Polizei zieht Himmelfahrtsbilanz: Einsätze in Fröndenberg, Kamen und Bergkamen

dzVatertag

Ob am Datteln-Hamm-Kanal oder an der Ruhr – an Himmelfahrt war an typischen Ausflugszielen viel los. Die Polizei verzeichnete vereinzelte Einsätze wegen Verstößen gegen Corona-Regeln – in Fröndenberg, Kamen und Bergkamen.

Kreis Unna

, 22.05.2020, 14:10 Uhr / Lesedauer: 2 min

Die Polizei warnte am Himmelfahrtsmorgen pauschal bei Twitter: „Der Streifzug durch die Gemeinde mit Bollerwagen, Pils und mehreren Kumpels ist wegen der Corona-Schutzmaßnahmen verboten. Daher: Lassen Sie sich Bier und Bratwurst am heimischen Grill schmecken!“

Diejenigen, die sich in verdächtig großen Kleingruppen mit oder ohne Bollerwagen aufmachten, blieben aber meist unbehelligt. Die Polizei verzeichnete vergleichsweise wenige Einsätze wegen mutmaßlicher Verstöße gegen die Corona-Regeln. „Es war sehr ruhig“, sagte Hauptkommissar Bernd Pentrop von der Kreispolizeibehörde Unna.

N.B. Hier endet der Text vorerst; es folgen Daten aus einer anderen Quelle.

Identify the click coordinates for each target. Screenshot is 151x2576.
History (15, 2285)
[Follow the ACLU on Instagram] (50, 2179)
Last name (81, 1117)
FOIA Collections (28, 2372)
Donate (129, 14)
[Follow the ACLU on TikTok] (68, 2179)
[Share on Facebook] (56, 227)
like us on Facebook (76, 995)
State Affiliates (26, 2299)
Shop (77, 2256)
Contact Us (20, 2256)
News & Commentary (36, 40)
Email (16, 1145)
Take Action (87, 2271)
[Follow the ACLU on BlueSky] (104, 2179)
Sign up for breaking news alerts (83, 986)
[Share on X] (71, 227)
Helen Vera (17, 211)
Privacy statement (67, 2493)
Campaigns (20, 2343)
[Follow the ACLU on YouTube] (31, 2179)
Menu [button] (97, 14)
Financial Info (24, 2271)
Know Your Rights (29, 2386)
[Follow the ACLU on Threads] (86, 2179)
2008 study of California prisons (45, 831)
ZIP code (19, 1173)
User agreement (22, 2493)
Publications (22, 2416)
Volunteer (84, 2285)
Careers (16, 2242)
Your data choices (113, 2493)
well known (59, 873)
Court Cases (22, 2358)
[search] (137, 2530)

Die Behörde zog am Freitagmorgen eine vorläufige Bilanz des „Vatertags“. Bei einem Einsatz in Fröndenberg und zwei Einsätzen in Bergkamen hätten die Beamten bis zum späten Nachmittag jeweils einen Platzverweis gegen Personen erteilt, die gegen das Kontaktverbot verstießen. In Kamen sei ein Polizeieinsatz am Abend mit mindestens vier Platzverweisen und sowie Ordnungswidrigkeitenanzeigen zu Ende gegangen.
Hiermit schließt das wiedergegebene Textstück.